An other Idea is:
MBE = {
D[a[t, x], t] == -a[t, x] + d1[t, x] c0[t, x] -
d0[t, x] c1[t, x],
D[b[t, x], t] == a[t, x] - b[t, x] -
d1[t, x] c0[t, x] + d0[t, x] c1[t, x],
D[c0[t, x], t] ==
c0[t, x] + (a[t, x] - b[t, x]) d1[t, x],
D[c1[t, x], t] ==
c1[t, x] + (a[t, x] - b[t, x]) d0[t, x],
D[d0[t, x], x] == - c1[t, x],
D[d1[t, x], x] == c0[t, x],
a[t, 0] == 0, b[t, 0] == 0, c0[t, 0] == 0, c1[t, 0] == 0,
d0[t, 0] == 10^1, d1[t, 0] == 0,
a[0, x] == 0, b[0, x] == 0, c0[0, x] == 0, c1[0, x] == 0,
d0[0, x] == 10^1, d1[0, x] == 0};
solutionMBE =
NDSolve[MBE, {a, b, c0, d0, c1, d1}, {t, 0,
3}, {x, 0, 20}]
with c=c0+I c1 and d=d0+I d0. Now the equations are real.

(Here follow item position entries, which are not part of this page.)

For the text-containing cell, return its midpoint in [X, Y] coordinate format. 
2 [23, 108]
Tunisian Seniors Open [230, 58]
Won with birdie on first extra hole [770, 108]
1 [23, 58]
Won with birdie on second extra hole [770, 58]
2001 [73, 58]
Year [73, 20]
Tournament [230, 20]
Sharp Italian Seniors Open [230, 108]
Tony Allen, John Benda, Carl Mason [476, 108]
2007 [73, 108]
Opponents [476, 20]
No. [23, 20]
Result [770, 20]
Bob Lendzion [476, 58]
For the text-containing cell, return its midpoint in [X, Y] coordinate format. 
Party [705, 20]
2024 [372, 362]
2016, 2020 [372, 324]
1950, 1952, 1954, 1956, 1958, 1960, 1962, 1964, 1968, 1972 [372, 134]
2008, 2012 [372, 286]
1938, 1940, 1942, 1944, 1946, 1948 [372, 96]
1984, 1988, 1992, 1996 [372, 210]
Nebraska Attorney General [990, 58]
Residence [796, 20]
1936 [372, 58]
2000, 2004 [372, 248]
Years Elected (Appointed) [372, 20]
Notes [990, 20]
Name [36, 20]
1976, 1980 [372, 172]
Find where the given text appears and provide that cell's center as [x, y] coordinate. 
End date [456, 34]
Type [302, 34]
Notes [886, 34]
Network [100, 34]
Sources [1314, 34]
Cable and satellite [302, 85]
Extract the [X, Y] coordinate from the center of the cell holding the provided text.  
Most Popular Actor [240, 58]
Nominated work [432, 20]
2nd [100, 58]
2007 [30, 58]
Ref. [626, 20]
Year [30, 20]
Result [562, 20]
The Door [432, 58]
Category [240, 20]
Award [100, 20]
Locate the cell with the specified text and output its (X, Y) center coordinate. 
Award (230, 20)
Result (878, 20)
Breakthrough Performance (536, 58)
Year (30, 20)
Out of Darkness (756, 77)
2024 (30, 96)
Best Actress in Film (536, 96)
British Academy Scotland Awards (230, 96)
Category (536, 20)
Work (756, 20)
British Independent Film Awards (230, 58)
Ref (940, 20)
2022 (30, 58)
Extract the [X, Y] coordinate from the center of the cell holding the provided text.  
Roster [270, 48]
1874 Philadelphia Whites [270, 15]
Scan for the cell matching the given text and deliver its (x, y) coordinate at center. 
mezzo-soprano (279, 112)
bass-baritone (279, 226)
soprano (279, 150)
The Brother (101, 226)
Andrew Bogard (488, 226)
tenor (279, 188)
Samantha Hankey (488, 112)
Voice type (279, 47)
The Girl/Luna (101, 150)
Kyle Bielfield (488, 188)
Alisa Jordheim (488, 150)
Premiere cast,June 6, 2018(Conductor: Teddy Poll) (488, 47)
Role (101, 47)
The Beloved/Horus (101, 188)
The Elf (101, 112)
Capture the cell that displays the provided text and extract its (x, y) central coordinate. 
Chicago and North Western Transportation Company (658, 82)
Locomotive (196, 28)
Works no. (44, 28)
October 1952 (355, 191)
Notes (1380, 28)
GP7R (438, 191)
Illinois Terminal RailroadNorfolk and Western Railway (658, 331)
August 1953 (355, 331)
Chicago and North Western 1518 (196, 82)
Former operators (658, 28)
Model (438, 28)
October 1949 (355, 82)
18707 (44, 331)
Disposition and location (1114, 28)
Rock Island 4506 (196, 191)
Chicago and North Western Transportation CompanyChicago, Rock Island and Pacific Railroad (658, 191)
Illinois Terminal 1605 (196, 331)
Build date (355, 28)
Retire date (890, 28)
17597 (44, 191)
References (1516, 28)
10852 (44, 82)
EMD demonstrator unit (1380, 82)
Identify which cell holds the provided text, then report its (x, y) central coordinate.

In this system of equations I get the Error massages:
NDSolve::pdord: Some of the functions have zero differential order, so the equations will be solved as a system of differential-algebraic equations.
and
NDSolve::ndcf: Repeated convergence test failure at t == 0.`; unable to continue.
What is now the problem of this system?